Cette histoire porte en elle, des trames plus anciennes, on y trouve l’essence des contes moraux ou de fables. Si ce n’est que l’imposition de la science, oblige le lecteur à être parti prenante de ce qu’il lit, les questions que soulèvent l’histoire ne sont pas en filigrane ou sous-entendu mais bien parti prenante de l’intrigue.

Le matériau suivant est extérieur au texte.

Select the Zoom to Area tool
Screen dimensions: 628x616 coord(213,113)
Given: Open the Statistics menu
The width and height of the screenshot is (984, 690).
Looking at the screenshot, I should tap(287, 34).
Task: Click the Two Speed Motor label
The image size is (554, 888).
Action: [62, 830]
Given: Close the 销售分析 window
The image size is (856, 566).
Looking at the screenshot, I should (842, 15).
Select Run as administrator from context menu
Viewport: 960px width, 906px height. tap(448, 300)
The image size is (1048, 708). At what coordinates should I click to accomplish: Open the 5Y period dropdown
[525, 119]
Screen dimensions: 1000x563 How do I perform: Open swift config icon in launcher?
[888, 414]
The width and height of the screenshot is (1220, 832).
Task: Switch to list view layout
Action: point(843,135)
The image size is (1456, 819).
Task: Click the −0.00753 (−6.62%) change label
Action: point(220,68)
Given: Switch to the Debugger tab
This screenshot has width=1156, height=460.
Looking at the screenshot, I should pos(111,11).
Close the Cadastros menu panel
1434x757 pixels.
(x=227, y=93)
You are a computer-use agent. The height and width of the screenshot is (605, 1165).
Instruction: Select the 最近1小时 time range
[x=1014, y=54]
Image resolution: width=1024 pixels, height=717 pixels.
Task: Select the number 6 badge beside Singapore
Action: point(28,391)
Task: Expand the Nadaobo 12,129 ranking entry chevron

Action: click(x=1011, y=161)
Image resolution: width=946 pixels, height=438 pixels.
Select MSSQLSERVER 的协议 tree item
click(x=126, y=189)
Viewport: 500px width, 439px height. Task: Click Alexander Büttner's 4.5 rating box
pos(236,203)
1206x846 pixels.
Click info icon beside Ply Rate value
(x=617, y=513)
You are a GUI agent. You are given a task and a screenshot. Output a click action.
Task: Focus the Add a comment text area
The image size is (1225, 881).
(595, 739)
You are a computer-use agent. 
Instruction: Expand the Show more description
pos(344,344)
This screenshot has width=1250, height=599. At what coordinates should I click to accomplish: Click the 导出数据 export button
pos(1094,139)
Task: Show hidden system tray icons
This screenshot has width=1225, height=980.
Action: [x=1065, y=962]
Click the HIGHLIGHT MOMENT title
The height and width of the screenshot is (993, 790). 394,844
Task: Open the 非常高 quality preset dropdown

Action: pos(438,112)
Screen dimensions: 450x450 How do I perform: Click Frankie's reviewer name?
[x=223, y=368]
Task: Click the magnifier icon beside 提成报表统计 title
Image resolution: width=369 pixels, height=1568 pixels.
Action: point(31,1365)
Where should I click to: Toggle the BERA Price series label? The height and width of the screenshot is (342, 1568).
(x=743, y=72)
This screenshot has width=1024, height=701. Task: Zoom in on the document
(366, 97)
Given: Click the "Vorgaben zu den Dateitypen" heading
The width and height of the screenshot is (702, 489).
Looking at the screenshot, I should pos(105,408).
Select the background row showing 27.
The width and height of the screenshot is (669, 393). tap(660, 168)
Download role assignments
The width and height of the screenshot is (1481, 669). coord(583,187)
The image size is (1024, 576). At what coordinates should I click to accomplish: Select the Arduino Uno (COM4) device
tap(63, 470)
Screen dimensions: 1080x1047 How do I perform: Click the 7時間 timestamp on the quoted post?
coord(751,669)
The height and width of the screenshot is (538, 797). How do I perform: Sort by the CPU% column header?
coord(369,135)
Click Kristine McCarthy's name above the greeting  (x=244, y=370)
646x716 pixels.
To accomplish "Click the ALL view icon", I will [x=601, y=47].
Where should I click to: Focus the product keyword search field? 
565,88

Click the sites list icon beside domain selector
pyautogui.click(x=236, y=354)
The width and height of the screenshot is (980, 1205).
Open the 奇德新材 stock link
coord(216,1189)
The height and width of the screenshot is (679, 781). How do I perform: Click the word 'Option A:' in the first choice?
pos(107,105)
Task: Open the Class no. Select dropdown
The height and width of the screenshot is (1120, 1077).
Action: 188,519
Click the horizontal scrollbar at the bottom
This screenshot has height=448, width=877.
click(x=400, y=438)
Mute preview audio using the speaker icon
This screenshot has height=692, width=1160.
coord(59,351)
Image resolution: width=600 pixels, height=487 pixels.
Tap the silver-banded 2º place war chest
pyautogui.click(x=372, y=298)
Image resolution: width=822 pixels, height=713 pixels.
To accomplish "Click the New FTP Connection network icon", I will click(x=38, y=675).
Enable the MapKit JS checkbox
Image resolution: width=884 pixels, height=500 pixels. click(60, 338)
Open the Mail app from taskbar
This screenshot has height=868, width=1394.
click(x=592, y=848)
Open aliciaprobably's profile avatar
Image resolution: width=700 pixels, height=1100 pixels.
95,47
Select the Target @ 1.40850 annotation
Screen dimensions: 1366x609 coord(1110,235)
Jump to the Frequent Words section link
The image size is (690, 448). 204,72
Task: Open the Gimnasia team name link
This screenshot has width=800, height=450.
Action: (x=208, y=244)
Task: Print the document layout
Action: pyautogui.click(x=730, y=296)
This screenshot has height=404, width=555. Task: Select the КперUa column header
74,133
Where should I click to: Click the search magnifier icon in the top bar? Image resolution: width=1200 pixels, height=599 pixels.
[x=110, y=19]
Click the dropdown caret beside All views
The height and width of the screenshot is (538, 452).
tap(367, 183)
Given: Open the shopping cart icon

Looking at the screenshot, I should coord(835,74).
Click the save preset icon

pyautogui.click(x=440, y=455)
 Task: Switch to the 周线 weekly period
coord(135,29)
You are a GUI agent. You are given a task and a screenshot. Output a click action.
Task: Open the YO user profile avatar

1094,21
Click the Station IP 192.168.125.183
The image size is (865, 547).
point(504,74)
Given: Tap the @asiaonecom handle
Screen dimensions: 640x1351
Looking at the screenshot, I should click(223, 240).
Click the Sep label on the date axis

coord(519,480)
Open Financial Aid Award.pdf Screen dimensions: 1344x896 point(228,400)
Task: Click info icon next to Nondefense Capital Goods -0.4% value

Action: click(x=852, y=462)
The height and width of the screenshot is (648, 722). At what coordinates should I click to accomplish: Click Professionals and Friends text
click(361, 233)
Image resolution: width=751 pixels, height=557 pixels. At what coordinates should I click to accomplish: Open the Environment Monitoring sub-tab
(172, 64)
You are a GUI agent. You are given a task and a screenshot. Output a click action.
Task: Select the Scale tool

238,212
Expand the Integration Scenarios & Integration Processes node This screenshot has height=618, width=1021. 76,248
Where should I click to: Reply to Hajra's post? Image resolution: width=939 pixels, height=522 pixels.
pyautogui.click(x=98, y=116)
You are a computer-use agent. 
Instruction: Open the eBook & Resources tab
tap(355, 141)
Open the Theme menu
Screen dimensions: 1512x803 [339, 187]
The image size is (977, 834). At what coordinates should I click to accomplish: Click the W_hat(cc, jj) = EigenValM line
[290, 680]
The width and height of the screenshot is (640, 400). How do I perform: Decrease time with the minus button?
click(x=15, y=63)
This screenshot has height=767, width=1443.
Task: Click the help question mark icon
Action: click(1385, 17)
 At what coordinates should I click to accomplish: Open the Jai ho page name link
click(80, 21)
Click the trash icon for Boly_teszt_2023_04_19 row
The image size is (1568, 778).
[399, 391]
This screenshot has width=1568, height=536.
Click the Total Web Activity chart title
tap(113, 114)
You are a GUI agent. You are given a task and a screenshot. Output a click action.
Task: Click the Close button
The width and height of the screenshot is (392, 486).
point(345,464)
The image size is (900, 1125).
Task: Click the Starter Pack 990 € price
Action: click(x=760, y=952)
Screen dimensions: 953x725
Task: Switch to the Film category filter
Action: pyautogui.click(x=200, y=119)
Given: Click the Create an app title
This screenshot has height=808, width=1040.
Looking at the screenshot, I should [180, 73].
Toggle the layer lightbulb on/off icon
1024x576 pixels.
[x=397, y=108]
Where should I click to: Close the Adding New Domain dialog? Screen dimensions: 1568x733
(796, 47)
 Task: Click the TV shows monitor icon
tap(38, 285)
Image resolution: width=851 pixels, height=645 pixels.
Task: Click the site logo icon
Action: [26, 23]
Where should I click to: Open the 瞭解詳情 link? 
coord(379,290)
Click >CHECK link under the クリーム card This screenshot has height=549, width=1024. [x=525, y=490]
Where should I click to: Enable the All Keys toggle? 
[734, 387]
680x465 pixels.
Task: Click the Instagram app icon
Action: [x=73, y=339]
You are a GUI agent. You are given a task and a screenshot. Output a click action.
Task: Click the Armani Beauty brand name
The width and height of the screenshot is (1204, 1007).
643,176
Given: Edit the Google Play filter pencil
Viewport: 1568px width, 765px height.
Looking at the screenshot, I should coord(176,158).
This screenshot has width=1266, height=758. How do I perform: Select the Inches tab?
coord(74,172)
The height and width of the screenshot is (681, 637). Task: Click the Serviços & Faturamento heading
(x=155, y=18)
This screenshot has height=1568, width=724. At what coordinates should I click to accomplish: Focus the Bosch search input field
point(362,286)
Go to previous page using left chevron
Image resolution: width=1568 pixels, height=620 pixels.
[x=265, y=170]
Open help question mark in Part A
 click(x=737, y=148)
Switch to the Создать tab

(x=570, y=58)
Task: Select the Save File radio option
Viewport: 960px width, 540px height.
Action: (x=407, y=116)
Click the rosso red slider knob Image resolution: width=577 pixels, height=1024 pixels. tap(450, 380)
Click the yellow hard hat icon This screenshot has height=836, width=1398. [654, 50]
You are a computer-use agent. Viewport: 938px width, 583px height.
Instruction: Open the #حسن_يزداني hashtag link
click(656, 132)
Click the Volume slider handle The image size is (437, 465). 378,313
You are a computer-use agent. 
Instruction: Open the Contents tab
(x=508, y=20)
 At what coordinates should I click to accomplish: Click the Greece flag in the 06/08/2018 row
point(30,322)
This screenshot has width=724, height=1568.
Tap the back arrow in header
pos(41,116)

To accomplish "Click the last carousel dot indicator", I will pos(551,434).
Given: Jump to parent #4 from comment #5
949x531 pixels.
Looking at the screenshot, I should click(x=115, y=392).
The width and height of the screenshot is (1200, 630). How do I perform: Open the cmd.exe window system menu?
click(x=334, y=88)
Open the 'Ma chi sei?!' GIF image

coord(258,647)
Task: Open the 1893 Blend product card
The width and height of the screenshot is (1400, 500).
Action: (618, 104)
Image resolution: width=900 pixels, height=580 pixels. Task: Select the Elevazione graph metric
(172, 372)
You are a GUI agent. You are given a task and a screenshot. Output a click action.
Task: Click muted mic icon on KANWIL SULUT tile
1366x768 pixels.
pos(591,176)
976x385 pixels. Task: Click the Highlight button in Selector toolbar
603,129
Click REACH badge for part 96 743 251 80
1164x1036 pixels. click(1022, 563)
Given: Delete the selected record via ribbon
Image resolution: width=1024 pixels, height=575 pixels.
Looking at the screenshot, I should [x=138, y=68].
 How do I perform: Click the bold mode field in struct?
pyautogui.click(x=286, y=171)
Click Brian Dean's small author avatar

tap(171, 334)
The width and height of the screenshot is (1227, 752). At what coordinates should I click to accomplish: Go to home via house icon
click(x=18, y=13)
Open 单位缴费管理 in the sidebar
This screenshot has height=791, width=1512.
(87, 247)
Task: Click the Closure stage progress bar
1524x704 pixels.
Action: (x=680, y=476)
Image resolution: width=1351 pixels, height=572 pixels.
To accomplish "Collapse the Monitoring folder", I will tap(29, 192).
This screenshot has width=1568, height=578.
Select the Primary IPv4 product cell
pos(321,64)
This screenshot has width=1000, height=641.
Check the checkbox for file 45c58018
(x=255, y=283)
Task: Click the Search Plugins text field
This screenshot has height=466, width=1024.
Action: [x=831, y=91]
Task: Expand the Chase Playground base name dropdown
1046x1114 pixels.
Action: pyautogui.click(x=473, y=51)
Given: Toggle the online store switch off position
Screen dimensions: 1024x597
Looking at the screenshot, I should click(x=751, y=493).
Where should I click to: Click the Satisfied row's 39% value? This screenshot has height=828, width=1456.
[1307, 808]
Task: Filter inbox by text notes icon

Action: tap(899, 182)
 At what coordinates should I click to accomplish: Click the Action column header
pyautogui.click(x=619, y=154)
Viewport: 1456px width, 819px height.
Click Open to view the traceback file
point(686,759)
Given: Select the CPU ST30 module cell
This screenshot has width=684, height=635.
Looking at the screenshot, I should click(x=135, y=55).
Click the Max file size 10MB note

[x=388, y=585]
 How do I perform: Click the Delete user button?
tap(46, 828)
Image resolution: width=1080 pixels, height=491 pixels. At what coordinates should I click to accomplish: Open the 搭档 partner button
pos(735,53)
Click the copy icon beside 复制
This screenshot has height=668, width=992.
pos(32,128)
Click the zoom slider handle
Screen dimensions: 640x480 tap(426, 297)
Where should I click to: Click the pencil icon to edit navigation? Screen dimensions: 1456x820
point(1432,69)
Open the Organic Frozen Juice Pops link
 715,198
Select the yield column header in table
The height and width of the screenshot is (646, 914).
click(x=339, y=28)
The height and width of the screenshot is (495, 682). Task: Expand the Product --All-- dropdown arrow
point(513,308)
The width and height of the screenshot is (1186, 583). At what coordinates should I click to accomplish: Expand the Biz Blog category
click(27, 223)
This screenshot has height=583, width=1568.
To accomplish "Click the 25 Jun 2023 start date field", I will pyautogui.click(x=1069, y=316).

Egan tente cet équilibre improbable entre le fond et la forme. Seule la forme reviendrait à une roman d’aventure, teinté de considération géo-politique plus ou moins complexe, seul le fond donnerait lieu à des conjectures conceptuelles. En lien les deux, l’auteur se propose de nous faire nous interroger sur autant de thématiques et de valeurs, sur la définition de l’environnement et donc de l’homme, de ce qui fonde une personnalité et le libre arbitre.

Lire cette nouvelle, c’est – du moins pour le lecteur néophyte que je suis dans les domaines scientifiques abordés – accepter d’avoir besoin de comprendre, et admettre que cette curiosité ne doit pas rester lettre morte.

Il s’en dégage un charme malsain, quasi morbide, tant le ton – comme chez Conrad- y est dépourvu d’une empathie autre que celle inconsciente (chez l’homme) des gestes et des postures, dépourvu d’espoir et de toute notion de salut (on pensera au « manger ou être manger » qui règne dans la jungle). Charme qui pourra rebuter certains lecteurs.

Le récit, bien que court, développe également une esprit darwinien, un principe d’adaptation tout puissant qui, justement, semble refuse toute forme d’empathie volontaire. Ce « manque » fait naître un déséquilibre à la lecture, plus encore que les notions scientifiques abordées (je parle bien des notions, le vocabulaire étant une chose, mais le réalisme et le fantastique se côtoient allégrement dans les passages scientifiques ce qui mène à la paranoïa autant qu’à la curiosité).